Doc puts focus on pop health

Thomas Jefferson University's David Nash, MD, speaks at Allscripts' client conference
By Neil Versel
11:03 AM

As thousands of physician practice managers, hospital CIOs and technology vendors gathered here to discuss meaningful use, interoperability and ICD-10 at the annual Allscripts Client Experience users' meeting, a featured speaker encouraged them to keep their eye on the real prize: population health management.

Population health is "so central to where the world is going to go," said David Nash, MD, founding dean of Thomas Jefferson University's School of Population Health in Philadelphia, the only such school in the nation. "It's the outcome we care about," Nash said, speaking on behalf of his programs.

[See also: Premier steps up on population health.]

Unfortunately, in a fee-for-service world, clinicians are forced to care more about the volume of patients they see and procedures they can perform than they do about outcomes and the health of populations.
Patient attitudes also are skewed: "I'm going to take my Lipitor my way to McDonald's, and you're going to pay for the Lipitor," Nash said of the current mindset.

The movement toward value-based payment is a "complete cultural change," he said. "This is bringing a whole new science of population health."
And that is where the IT world comes in. "We're going to need tools, all kinds of new tools," Nash said. "We need comparative data," he continued. "We're going to need the analytics behind it."

Nash, a practicing internist, is most interested in patient registries. "The registry is what gives me closure of the feedback loop," he said.

He wants feedback on whether patients take care of themselves in their daily lives, since most health practices take place outside of hospitals and clinics.
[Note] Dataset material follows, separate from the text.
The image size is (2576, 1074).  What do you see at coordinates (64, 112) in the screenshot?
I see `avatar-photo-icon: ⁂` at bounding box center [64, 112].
Actual care delivery, Nash said, "That's only 15 percent of the story." Yet, 88 percent of health-related spending in the U.S. goes to medical services, with just 4 percent to healthy behaviors, according to a 2013 report on obesity from the Trust for America's Health and the Robert Wood Johnson Foundation, Nash noted.

[See also: Data is key to population health management.]

"It's not about what goes on in the hospital. Health is wrapped up into everything that we're all about," Nash said. "Outside of the box of the hospital, that's really where the action is."

To change the culture and cross the quality chasm -- a phrase coined by the Institute of Medicine in 2001 -- clinicians need to: practice based on evidence; reduce "unexplained clinical variation"; end their "slavish adherence to professional autonomy;" continuously measure and close the feedback loop; and, engage patients across the entire care continuum, Nash said.
 
"What do we need? Total public transparency," he said. And an attitude shift on the issue of professional autonomy that often drives physicians to ignore data from outside sources and disregard safety alerts from EHRs. "Get over yourself, doctor," Nash said in an interview with Healthcare IT News.

In his vision for the future, he would like to come into the office and see exactly how he is doing in key clinical areas such as preventive care, counseling on smoking cessation and flu vaccinations. Without a registry, he has no way of knowing.

The core of medical education has always been one patient and one problem at a time, but that is not how care should work, Nash said. "It's not about the seven magic minutes they're going to have with me maybe two times a year."